【目的】通过诱导合成致死，PARP抑制剂可以有效杀死具有同源重组修复缺陷的卵巢癌细胞。在这种情况下，大约有超过50%的卵巢癌病人可能受益于PARP抑制剂。然而，关于PARP抑制剂对肿瘤微环境的作用还鲜有报道。本研究的主要目的是将PARP抑制剂的作用从卵巢癌上皮细胞拓展至间质成纤维细胞，探索其对间质成纤维细胞活化程度的影响及可能的作用机制。
　　【方法】应用CCK8实验检测卵巢癌细胞系以及卵巢癌间质成纤维细胞对PARP抑制剂的敏感性差异。免疫荧光、细胞周期实验验证PARP抑制剂对间质成纤维细胞DNA损伤修复以及细胞周期分布变化等的影响。RNAseq技术、免疫荧光、胶回缩实验、蛋白免疫印迹实验技术验证体外条件下PARP抑制剂对间质成纤维细胞活性的影响。应用蛋白芯片对PARP抑制剂处理后的成纤维细胞的上清进行检测，并应用生物信息学技术分析筛选出的细胞因子与成纤维细胞活化之间的关系。通过酶联免疫吸附实验、蛋白免疫印迹实验验证此细胞因子在PARP抑制剂处理前后肿瘤间质成纤维细胞中的表达变化，并应用人重组细胞因子、中和抗体确定此细胞因子在PARP抑制剂活化间质成纤维细胞过程中的作用。
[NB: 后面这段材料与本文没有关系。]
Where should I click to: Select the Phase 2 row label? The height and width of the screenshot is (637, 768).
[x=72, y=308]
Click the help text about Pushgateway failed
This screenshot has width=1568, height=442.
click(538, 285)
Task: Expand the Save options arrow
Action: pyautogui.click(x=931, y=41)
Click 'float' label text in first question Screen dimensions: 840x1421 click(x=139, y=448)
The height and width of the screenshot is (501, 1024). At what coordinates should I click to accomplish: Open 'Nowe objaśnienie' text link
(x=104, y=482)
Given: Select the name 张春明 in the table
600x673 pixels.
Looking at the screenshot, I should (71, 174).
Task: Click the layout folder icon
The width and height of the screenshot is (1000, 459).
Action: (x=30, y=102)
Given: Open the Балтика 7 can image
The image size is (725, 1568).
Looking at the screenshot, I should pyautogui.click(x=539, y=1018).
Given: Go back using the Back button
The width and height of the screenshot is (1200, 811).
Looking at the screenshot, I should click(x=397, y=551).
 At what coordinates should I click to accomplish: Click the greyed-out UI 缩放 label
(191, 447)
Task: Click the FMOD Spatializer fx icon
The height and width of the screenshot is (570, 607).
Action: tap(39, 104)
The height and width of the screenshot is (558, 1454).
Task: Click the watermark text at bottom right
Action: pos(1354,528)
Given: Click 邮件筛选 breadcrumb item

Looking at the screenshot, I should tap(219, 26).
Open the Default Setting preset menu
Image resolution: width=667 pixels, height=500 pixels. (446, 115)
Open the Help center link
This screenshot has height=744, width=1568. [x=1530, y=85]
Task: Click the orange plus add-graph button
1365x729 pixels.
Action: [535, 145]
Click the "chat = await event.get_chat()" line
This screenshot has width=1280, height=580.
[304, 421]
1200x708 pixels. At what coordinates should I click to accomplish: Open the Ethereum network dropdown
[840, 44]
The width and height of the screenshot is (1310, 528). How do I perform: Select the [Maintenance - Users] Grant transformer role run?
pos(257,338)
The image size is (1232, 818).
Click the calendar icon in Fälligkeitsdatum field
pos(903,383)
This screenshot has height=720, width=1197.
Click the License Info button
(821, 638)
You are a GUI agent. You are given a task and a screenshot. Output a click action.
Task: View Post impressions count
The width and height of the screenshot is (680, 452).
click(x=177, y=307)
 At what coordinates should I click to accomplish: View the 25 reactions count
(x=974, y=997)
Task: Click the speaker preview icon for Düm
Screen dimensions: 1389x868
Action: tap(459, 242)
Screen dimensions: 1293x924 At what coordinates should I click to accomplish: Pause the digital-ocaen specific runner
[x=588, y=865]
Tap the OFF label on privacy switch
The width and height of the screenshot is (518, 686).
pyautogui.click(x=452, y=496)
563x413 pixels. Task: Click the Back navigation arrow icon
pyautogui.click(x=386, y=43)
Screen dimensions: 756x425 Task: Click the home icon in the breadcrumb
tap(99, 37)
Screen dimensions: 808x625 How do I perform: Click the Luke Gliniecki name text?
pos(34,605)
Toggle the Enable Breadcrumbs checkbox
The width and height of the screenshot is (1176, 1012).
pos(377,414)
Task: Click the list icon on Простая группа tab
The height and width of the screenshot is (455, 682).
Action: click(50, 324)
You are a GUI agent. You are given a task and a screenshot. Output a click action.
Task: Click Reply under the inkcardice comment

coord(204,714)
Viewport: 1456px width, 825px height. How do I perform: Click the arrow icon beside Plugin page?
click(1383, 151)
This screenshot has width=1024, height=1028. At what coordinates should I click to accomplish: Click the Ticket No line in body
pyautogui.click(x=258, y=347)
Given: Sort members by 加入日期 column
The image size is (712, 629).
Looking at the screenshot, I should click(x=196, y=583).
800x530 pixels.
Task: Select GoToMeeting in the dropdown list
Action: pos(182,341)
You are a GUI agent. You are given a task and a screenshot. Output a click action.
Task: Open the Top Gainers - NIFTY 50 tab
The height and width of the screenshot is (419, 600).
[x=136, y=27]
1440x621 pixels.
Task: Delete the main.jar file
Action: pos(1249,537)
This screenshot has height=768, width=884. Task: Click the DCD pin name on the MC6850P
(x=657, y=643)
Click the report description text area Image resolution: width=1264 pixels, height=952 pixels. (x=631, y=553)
应用生物信息学、蛋白免疫印迹以及胶回缩实验进一步探索PARP抑制剂引起间质成纤维细胞活化因子分泌增加的调控通路。应用小鼠肿瘤模型验证成纤维细胞对PARP抑制剂产生的适应性反应以及抗成纤维细胞活化治疗与PARP抑制剂的联合应用在卵巢癌治疗中的潜在价值，并通过Masson’s染色、天狼猩红染色、免疫组织化学染色技术检测肿瘤组织内间质成分含量及活性变化。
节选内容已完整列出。